[Opening Data section]
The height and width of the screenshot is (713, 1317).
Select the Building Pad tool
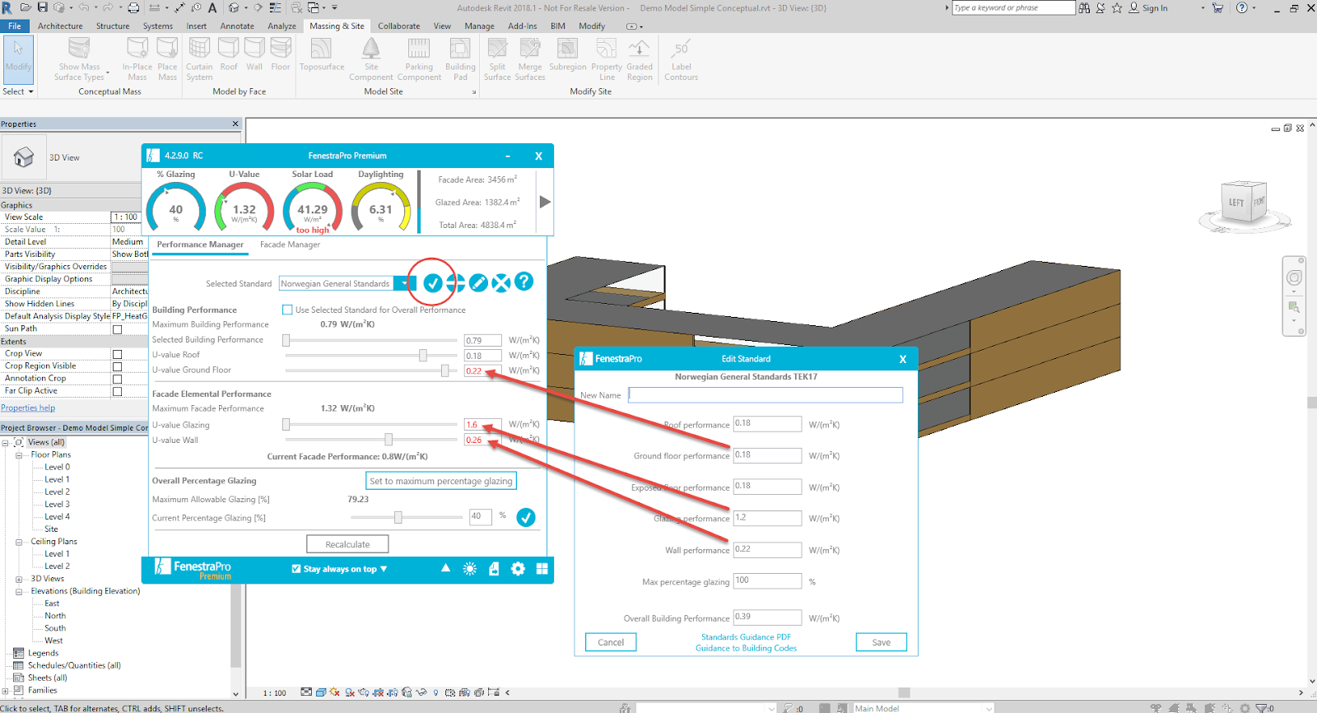(460, 59)
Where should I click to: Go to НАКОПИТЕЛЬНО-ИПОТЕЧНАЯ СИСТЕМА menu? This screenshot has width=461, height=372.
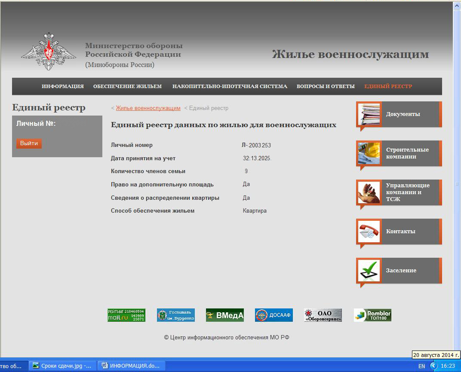230,86
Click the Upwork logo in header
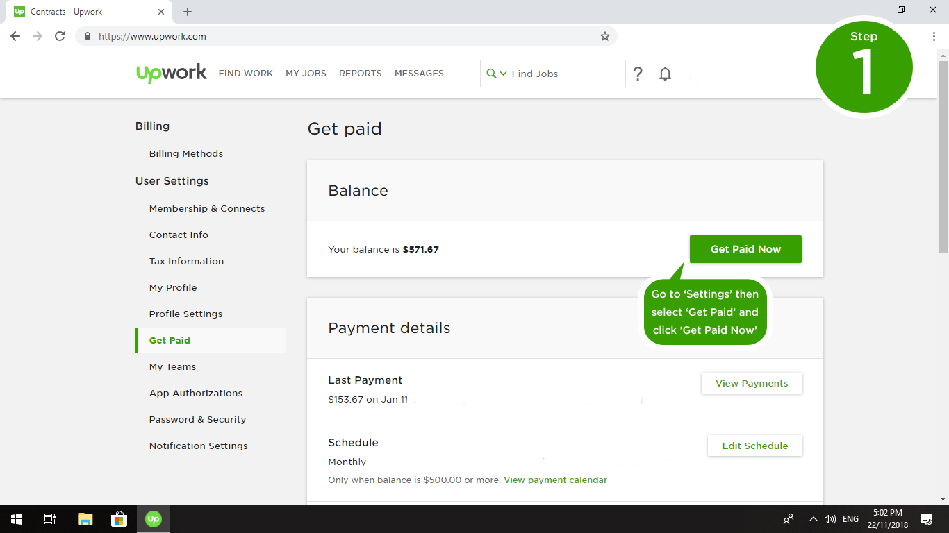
[Closing Data section]
» Activity:
Copy out the lines above unchanged. Skip the images.

» Task response:
The height and width of the screenshot is (713, 1317).
Select the Building Pad tool
(460, 59)
Where should I click to: Go to НАКОПИТЕЛЬНО-ИПОТЕЧНАЯ СИСТЕМА menu? This screenshot has width=461, height=372.
230,86
Click the Upwork logo in header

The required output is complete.